Et les ruines des maisons de mes frères Mozabites réveillent en moi un sentiment que je suis incapable de définir : il me rappelle les années de guerre d’Algérie où notre maison fut détruite et que nous allions de village en village en qualité de réfugiés ! Le paradoxe ne s’arrête – hélas ! – pas là. Bientôt des partisans de la lutte pour la liberté du Mzab et l’arrêt de la barbarie que subit la population sur sa terre vont venir grossir les rangs des réfugiés politiques en France comme le firent bon nombre de combattants kabyles quand, à la tête de Boumediène, l’armée des frontières massacra les derniers survivants kabyles qui ont tenu la dragée haute aux parachutistes français.

Nous ne pouvons échapper au référent absolu qu’est la langue. On dit souvent que Boumediène était Berbère de Kabylie (les biens-pensants et autres imbéciles utilisent l’expression coloniale, chère à Bugeaud, de « Petite Kabylie ». Je suis tenté de leur répondre et les autres, ils sont de quelle Kabylie ?

Oui, Boumediène était un Kabyle arabisé ! Un Kabyle dont, pourtant, l’illustre famille – At Oukherroub – se distingua par sa participation à l’insurrection kabyle de 1871 contre le colonialisme français ! C’est pour fuir les atrocités imposées aux Kabyles que sa famille s’installa dans la région arabophone.

La haine de soi n’est pas propre aux Berbères arabisés. Pour ne citer qu’un exemple qui nous donne toute la dimension de ce dernier stade de l’aliénation linguistique qu’est la réification : Staline – d’origine géorgienne – avait massacré près de quinze millions de Géorgiens !

Alors, faut-il encore donner des preuves linguistiques et culturelles à la barbarie et à la tyrannie qui frappent nos frères du Mzab ?

Le grand poète kabyle Lewnis Aït Menguellat a déjà maintes fois analysé ce problème de la réification à travers ses grandioses créations poétiques où la formule allégorique, à laquelle il nous a habitués, permet de tout expliquer : « C’est dans le cerveau de l’autochtone que le remède réside ! » Ainsi pensent ceux qui veulent exterminer les Imazighen !

Les anciens Kabyles disaient : « La haine de soi n’est pas palpable. Elle est semblable à la nuit noire qui tombe sur tout peuple qui oublie ses racines au point de vouloir les déraciner… Mais l’arbre de vie n’est pas facile à abattre ; ses racines sont si profondes dans la terre qu’elles résistent à toutes les tempêtes avant de remplir de nouveau ses branches des mêmes fruits qui nourrissent les enfants… »

Relisons Boualem Sansal : « Le zèle poussa certains à se croire plus authentiques que les vrais, ils détruisirent tout ce qui pouvaient rappeler leurs origines et leurs croyances passées.
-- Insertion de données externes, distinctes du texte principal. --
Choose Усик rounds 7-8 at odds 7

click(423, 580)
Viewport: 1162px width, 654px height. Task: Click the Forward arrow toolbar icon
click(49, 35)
Il en est ainsi, le reniement ce qu’on a été est le premier acte de foi [3]».

[1] Pendant mon service militaire, j’ai connu de camarade totalement arabisé qui avait appris tamazight au bout de quelques mois !

[2] Cet euphémisme s’impose en pensant au grand Kateb Yacine et au non moins grand Slimane Ben Aïssa qui scandait : I-nâal bbu li ma yhebbnac !.

[3] Boualem SANSAL, Petite éloge de la mémoire, Gallimard, p. 86.